В данное время в Верном начал работать Казачий отдел, состоящий исключительно из казаков, который принимает самые экстренные меры для выяснения: какие нужны средства для восстановления разрушенных хозяйств казаков, а пока как единовременное пособие для удовлетворения самых важных нужд испрашивает большой аванс. В данное время наши, казалось бы, бывшие враги, а теперь братья-крестьяне иначе к нам относятся, чем в 1918 году, в чем опять-таки не их была вина, а вина тех, кто хотел розни между нами и ими.

Настал момент забыть все прошлое. Заблуждалась как та, так и другая сторона! Пора начать новую, дружную жизнь и общими усилиями создать благополучие страны. Продолжение же войны затянет восстановление хозяйства: это должен помнить каждый.

К вам, братья казаки, обращаемся мы, которые вместе с вами рука об руку дрались против Красной Армии: забудьте все, что было началом войны, и придите на свои старые места, начните новую, тихую жизнь, идите смело и не бойтесь, что кто-нибудь вам будет мстить и наказывать.
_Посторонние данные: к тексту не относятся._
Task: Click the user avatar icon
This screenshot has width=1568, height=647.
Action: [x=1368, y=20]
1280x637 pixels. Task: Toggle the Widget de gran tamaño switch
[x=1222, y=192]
Нет этого, нет и не будет.

Верно, что и здесь жизнь не так уж гладка, конечно, исключения есть, и, может быть, будут единоличные ошибки и проступки, но против них Советская власть борется самым решительным образом.

Итак, братья казаки, забудьте все, сложите оружие, как сложили его мы. Идите к нам, и вы не ошибетесь, поверив нам.
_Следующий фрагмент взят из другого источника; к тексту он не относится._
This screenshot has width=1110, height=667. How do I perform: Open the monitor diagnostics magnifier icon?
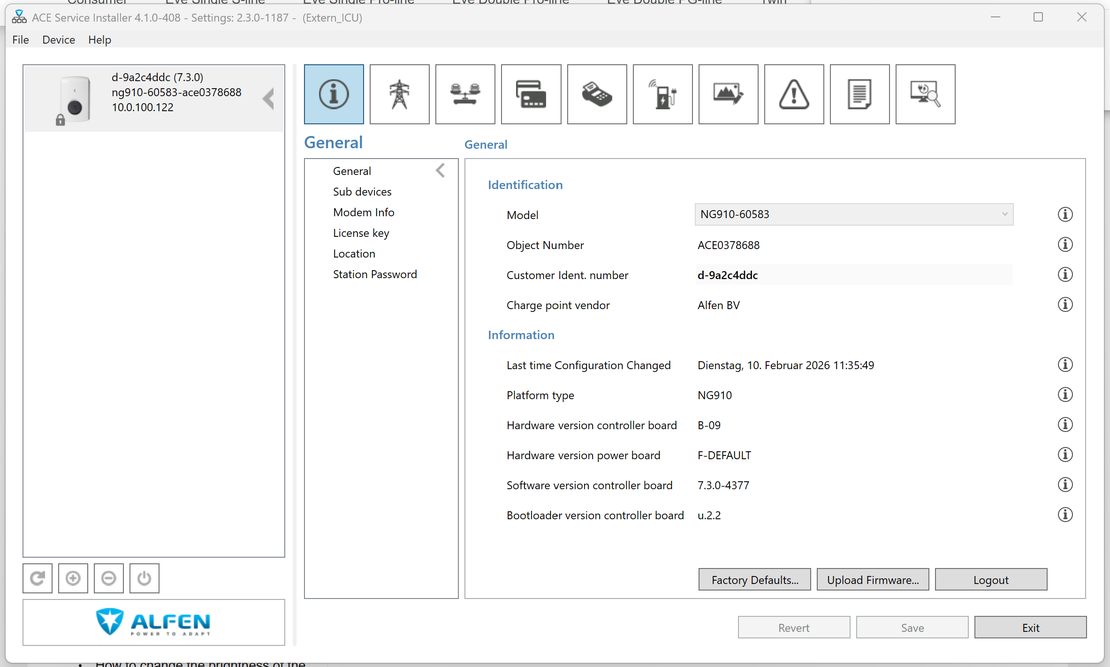pyautogui.click(x=925, y=94)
Бывшие: командир Приилийского полка войсковой

старшина Бойко.

Командир Алатовского полка войсковой

старшина Захаров.

Пропечатали мы его в своей «Правде» и, кроме того, наготовили целую кипу листовок. Из пленных казаков выбрали особую делегацию для посылки в Кульджу к белым казакам. Дали нашим делегатам инструкции, писаные и неписаные, вручили эту кипу листовок-воззваний, связали их, делегатов, круговой порукой с оставшимися, особенно с теми, кто их выдвигал и рекомендовал, пощупали в особом отделе их благонадежность и отправили.